Ivan Rybkin, an ally of the exiled tycoon and Kremlin nemesis Boris Berezovsky, has not been heard from since Thursday last week. His campaign manager, Ksenia Ponomaryova, and his wife, Albina, filed a missing person report with police yesterday.

The Russian authorities say that a nationwide search, spearheaded by the country's security service, the FSB, will be launched.

Mr Rybkin, the leader of the Liberal Russia party, had been complaining of harassment by the FSB, which he accused of searching his Moscow campaign headquarters, seizing documents and computers and detaining a staff worker.

A former parliamentarian and Yeltsin-era Kremlin official, Mr Rybkin is viewed as a mouthpiece for Mr Berezovsky, the main financier behind Liberal Russia. Mr Berezovsky, who fled Russia after being charged with fraud, has been granted political asylum in the United Kingdom.

Although he is a little-known politician, whose popularity is rated at less than 1 per cent by most public opinion agencies, Mr Rybkin had promised to liven up an otherwise lacklustre election season with his criticism of the Kremlin.

In a full-page campaign advertisement in the newspaper Kommersant, owned by Mr Berezovsky, Mr Rybkin accused Mr Putin of being a dictator who usurped power in Russia and is guilty of many "state crimes".

In addition to Mr Putin, whose public approval rating is more than 70 per cent, six contenders are competing for Russia's presidency. Most are political lightweights, or virtual unknowns. But the list includes the outspoken liberal Irina Khakamada, and the left-wing nationalist Sergei Glazyev, both of whom were registered yesterday by the Central Electoral Commission.

Mr Rybkin was cleared to run in the 14 March election on Saturday, two days after his disappearance.

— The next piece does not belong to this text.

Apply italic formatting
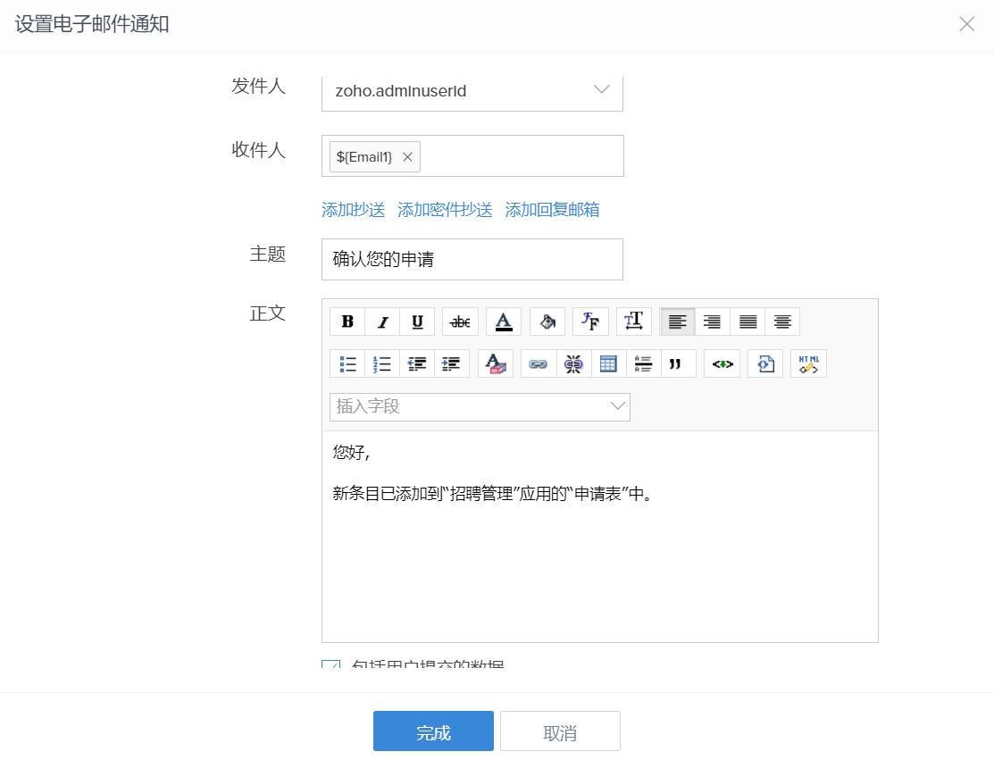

The election campaign officially opens next week.

Two of Liberal Russia's leading members have been assassinated in the past two years.

In April last year, Sergei Yushenkov, a longtime Duma deputy, Kremlin critic and the party's co-chairman, was gunned down at the entrance to his Moscow apartment building.

In August 2002 another party co-chairman, Vladimir Golovyov, was shot in an apparent contract killing while walking his dog in a Moscow suburb.

¿ Russians gathered yesterday on an underground train platform to remember the victims of the deadliest attack on the Moscow metro system.

A bomb exploded in a train carriage on Friday which was carrying hundreds of commuters to the city centre. The rush hour explosion, which President Putin blamed on Chechen rebels, killed 39 people and injured more than 100.